All this also provides a response to the initial objection about the doppler effect: if I consider the outer star, in relation to its differential speed (200 km/s), as being carried away by space, I have to assume a point of view in which I remain behind, I make myself overcome by space; in other words, I need to keep myself accelerated. So, attributing the differential redshift to my own speed, or to the speed of the star, or to its relativistic remote-inertial mass, or to my reverse acceleration (i.e. my relative proper inertia), is, according to the equivalence principle, telling four equivalent things.”
“Thanks to our mind game, i.e. through passing from the treatment of uniformly accelerated systems to the treatment of space-rotating systems, my Relativity becomes more comprehensive (and even more funny!).
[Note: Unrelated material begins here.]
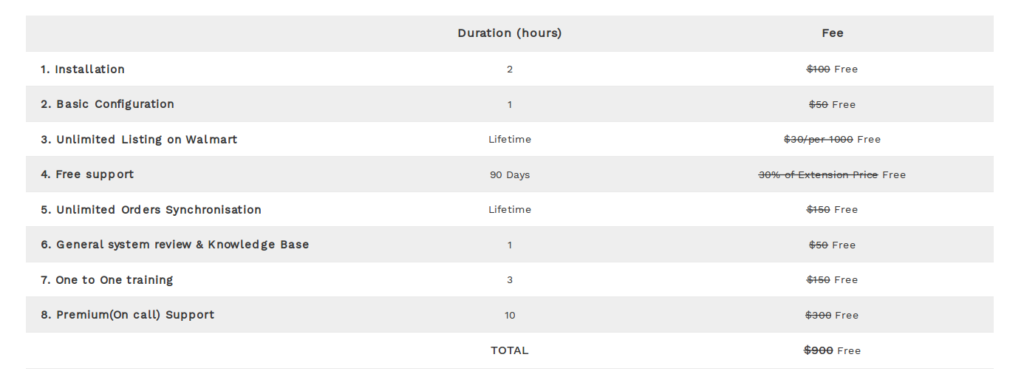Click the struck-through $900 total fee
Viewport: 1024px width, 377px height.
point(818,350)
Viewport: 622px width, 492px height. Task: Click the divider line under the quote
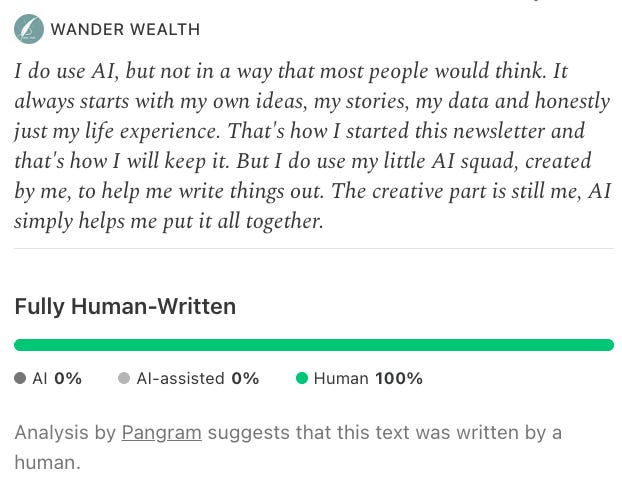point(314,248)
In the time to come, the following four cornerstones, i.e. the consideration of space-rotating systems, the emergence of the equivalence principle, the different conception of the cosmological horizon, and the emergent property of proper time (going to be treated as an exact measure of a special metric), will support the foundations for transforming my theory in a theory of Universal Relativity.”
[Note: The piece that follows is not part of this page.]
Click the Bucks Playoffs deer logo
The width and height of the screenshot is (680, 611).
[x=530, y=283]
“Furthermore Relativity, in its essence, is looming likely to be a Machian theory [see Fn 5]; and, it had taken centuries, this is the real reason of my coming here today from beyond the grave, and of my speaking with you: I see the girl who is feeling her arms get up while she is looking at all the sky and at all its stars turning together. Do what you wish, it goes without saying, even if I suggest what the emperor Septimius Severus said on his deathbed: Laboremus! [Let’s work!]”
“Now if you want to ask me again what I think about dark matter.. well! Otherwise please offer me a drink..”
Edited by Giorgio Mistenda.
Dedicated to Albert Einstein and Roger Penrose.
First upload 2019/01/19. Releases: Patamu register #98605 2019/01/28; Patamu register #98381 2019/01/24; Patamu register #97905 2019/01/14. Italian releases: certified mail 2019/01/07; certified mail 2019/01/04.
Editor’s Footnotes:
1) In General Relativity, geodesic deviation is the approaching or receding from one another of objects while moving along a gravitational field, due to the gradient or difference in strength of the same field in different points of space. So if two objects are moving along two parallel trajectories, the presence of a tidal gravitational gradient will cause the trajectories to bend towards or away from each other, producing a relative acceleration between the two objects. See https://en.wikipedia.org/wiki/Geodesic_deviation and https://en.wikipedia.org/wiki/Tidal_force.
2) The fast-ticking observer is, in General Relativity, the inertial observer, the one not subject to any acceleration, located very far from the gravitational field, and, in our case, placed in polar position, that is, not rotating; his/her clock, as noticing the relative slowness of all other clocks, is fast-ticking, i.e. with the faster ticking; consequently, his/hers is the clock that records the longest duration relatively to an event.
3) The Schwarzschild radius is the theoretical minimum radius of the sphere within which all the mass of a body should be compressed in order to have an escape velocity on body’s surface equal to or greater than the speed of light; if the body proceeds in its collapse, the Schwarzschild radius remains the radius of the sphere that delimits the event horizon, since no information can come out from within that sphere.
4) In this case space rotation takes a “time-verse” feature. For a more detailed and formal exposition refer to the dedicated article of mine: The centre of our galaxy: a holostar.
5) For Mach’s principle of inertia see Mach’s principle.